The rich industrialist Alfred Toepfer is considered, by the contemporary historiographic criticism, a controversial figure; philanthropist and lover of the arts, he had a significant role in the culture, politics and economic environment of Nazi Germany from the 30s until the end of the Second World War. The activity of Toepfer in between the two World Wars, is well documented by a massive cultural promotion of the ideas of common ethics and identity, obviously symbiotic with Nazi ideology. Toepfer however, after the war, denied any kind of Nazi involvement completely and categorically.

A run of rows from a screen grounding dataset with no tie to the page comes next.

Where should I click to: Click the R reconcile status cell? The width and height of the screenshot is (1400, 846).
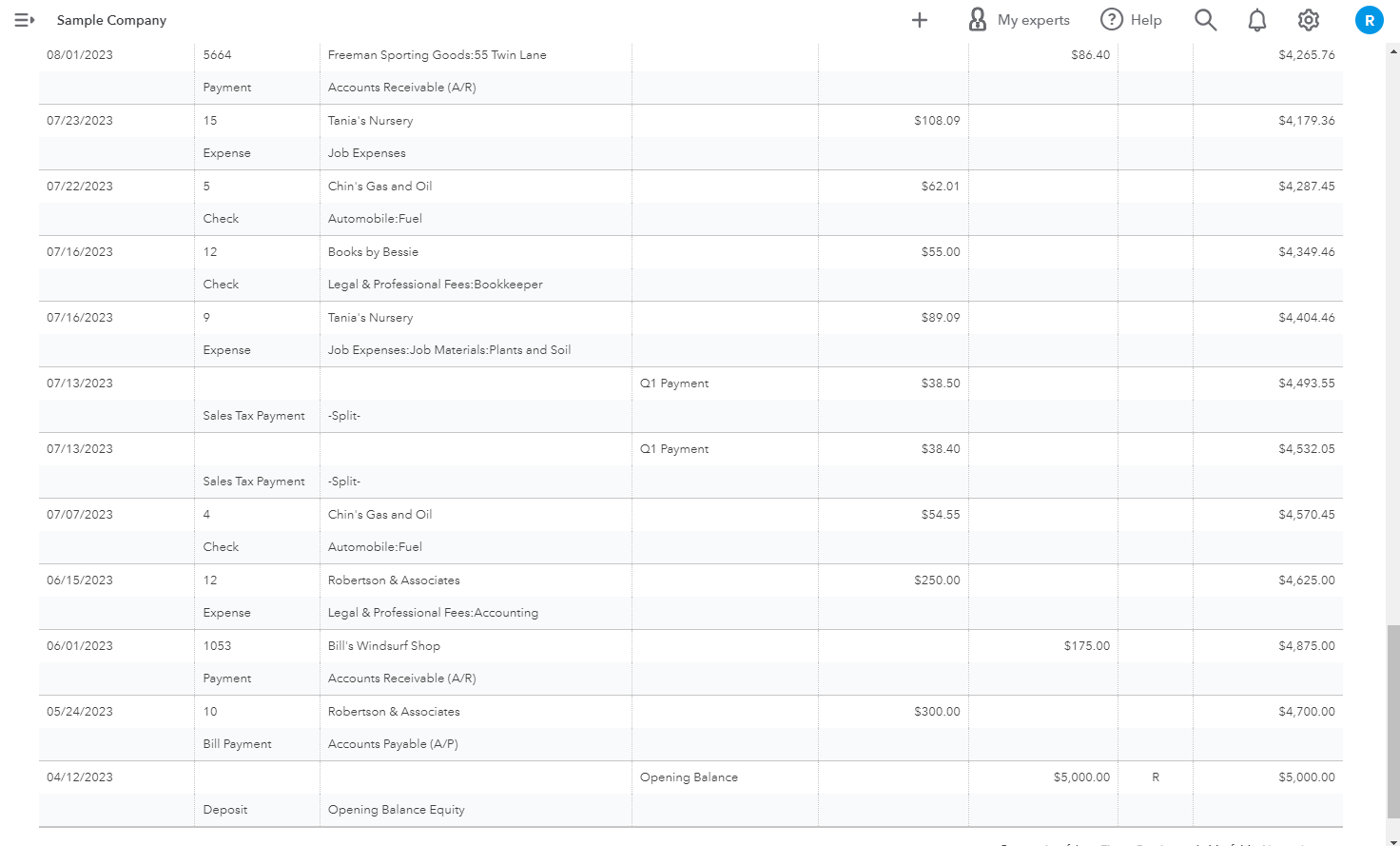coord(1156,777)
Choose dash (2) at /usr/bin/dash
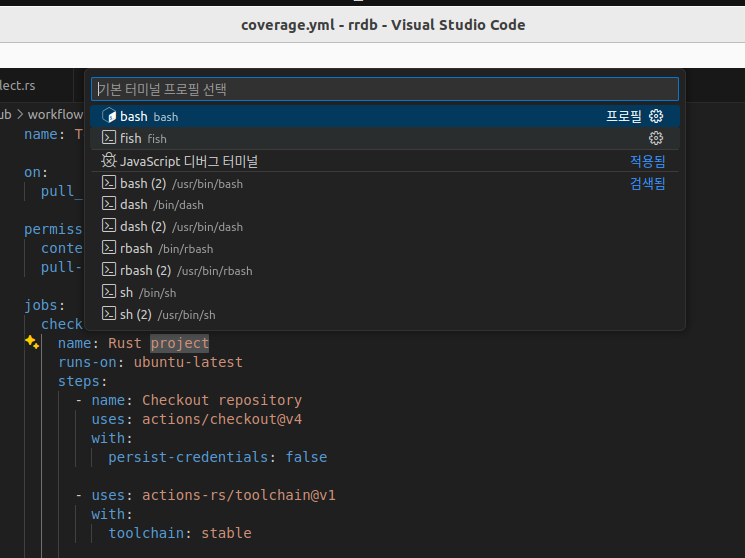 click(x=180, y=227)
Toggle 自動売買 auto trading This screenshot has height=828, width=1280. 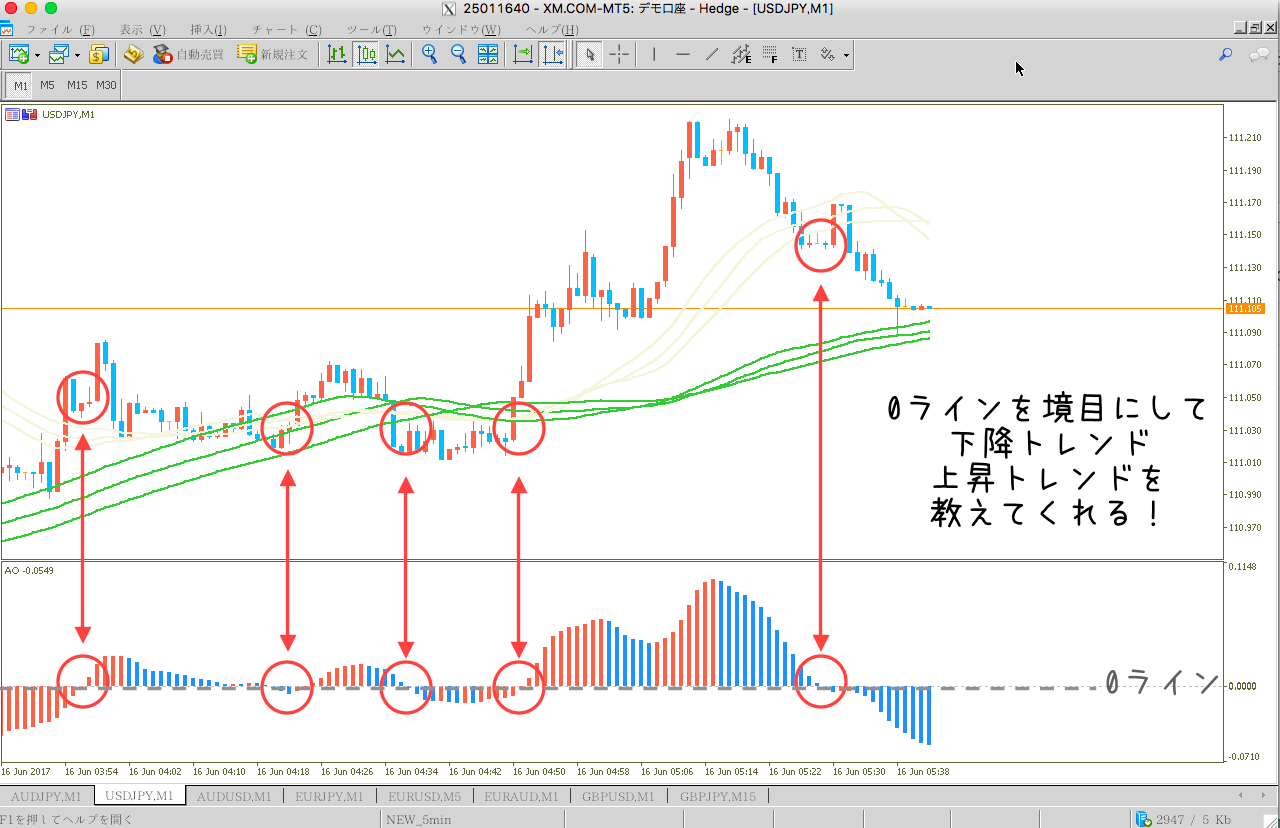(x=187, y=55)
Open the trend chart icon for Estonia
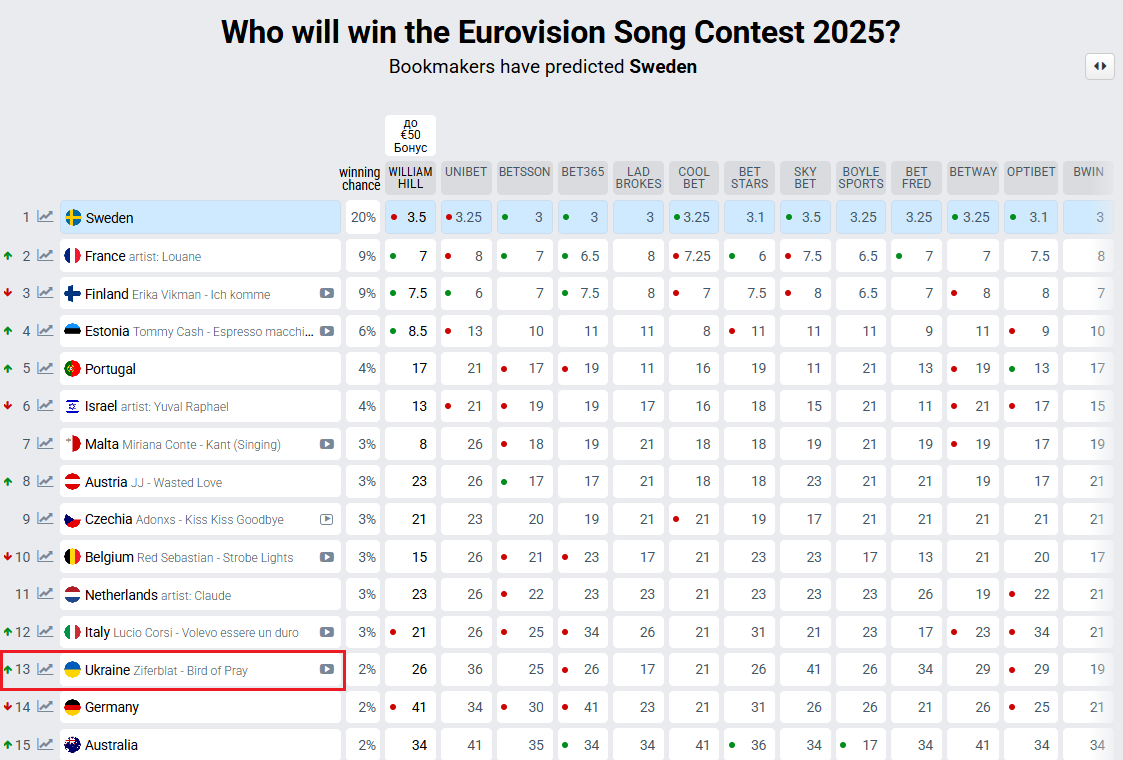This screenshot has height=760, width=1123. click(45, 331)
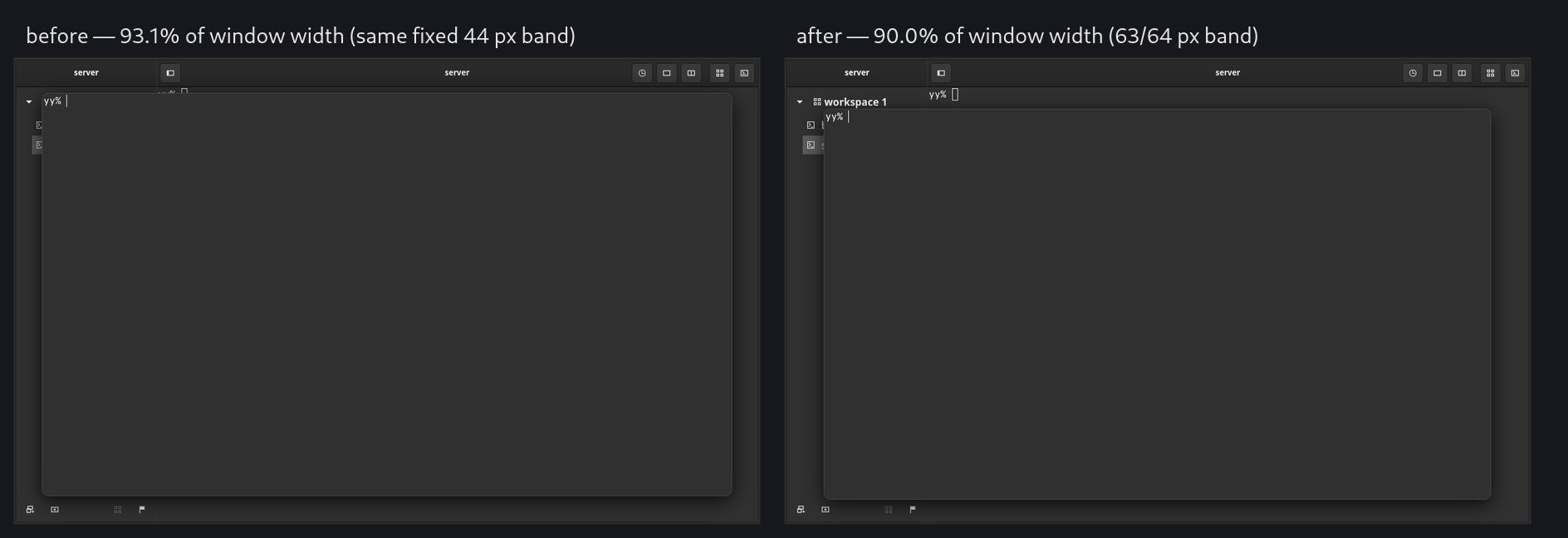Select split-pane layout icon in before window
The width and height of the screenshot is (1568, 538).
(691, 73)
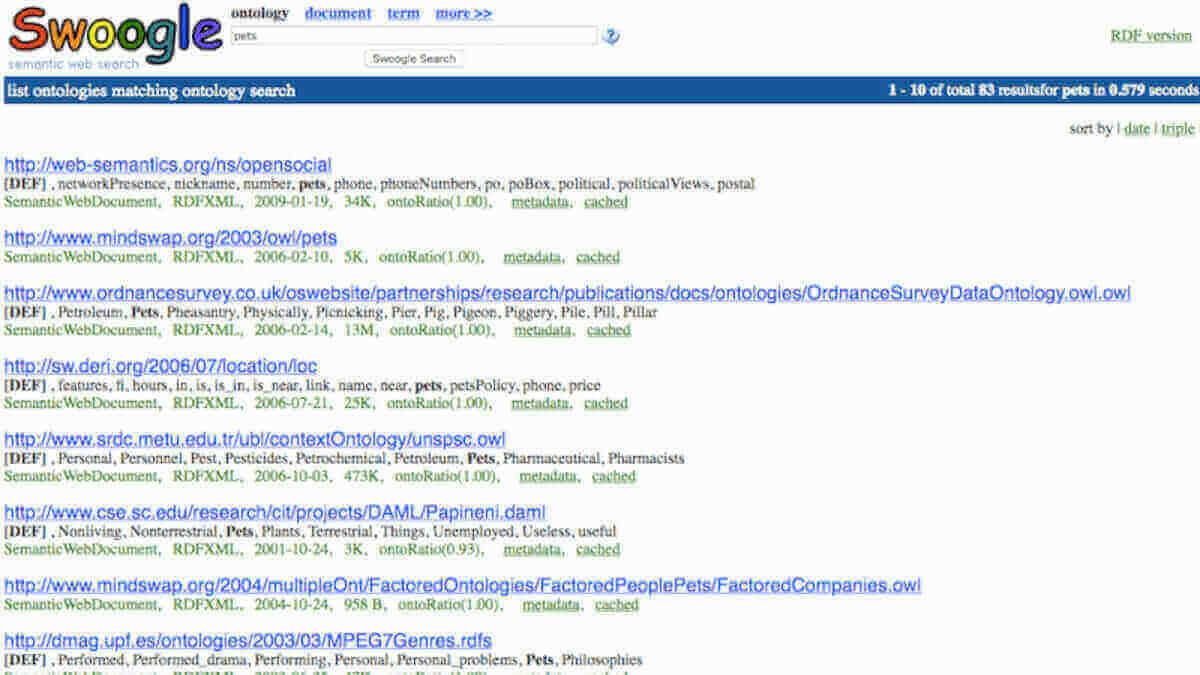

The substantial abdication of his politic and ideologic past, is recognised by critics nowadays in the important range of prizes instituted by the foundation, which are:

- The Herder Prize, established in 1963 and named for Johann Gottfried von Herder, is a prestigious international prize, dedicated to the promotion of scientific, art and literature relations, and presented to scholars and artists from Central and Southeastern Europe whose life and work have improved the cultural understanding of European countries and their peaceful interrelations.
- The Shakespeare Prize was an annual prize for writing or performance awarded to a British citizen.
- The Robert Schuman Prize for European unity was a prize awarded annually in memory of former French Prime Minister, Robert Schuman.

The foundation cooperates also with the most important German universities and renowned cultural associations. The Heinrich Tessenow Medal is a prestigious architecture prize, created by the Alfred Toepfer Stiftung F.V.S. in 1963 in memoriam of Rostock architect Heinrich Tessenow. The prize is annually assigned by the Heinrich-Tessenow-Gesellschaft e.V. and among the rewardeds are Giorgio Grassi (1992), Juan Navarro Baldeweg (1998), David Chipperfield (1999), Eduardo Souto de Moura (2001) besides the Pritzker Prize winners Sverre Fehn (1997) and Peter Zumthor (1989).

==See also==

- KAIROS Prize

==Notes==

a. The name of its founder was added in occasion of his centennial birth, in the 1994.
b. The award, first given in 1966, was discontinued in 2000.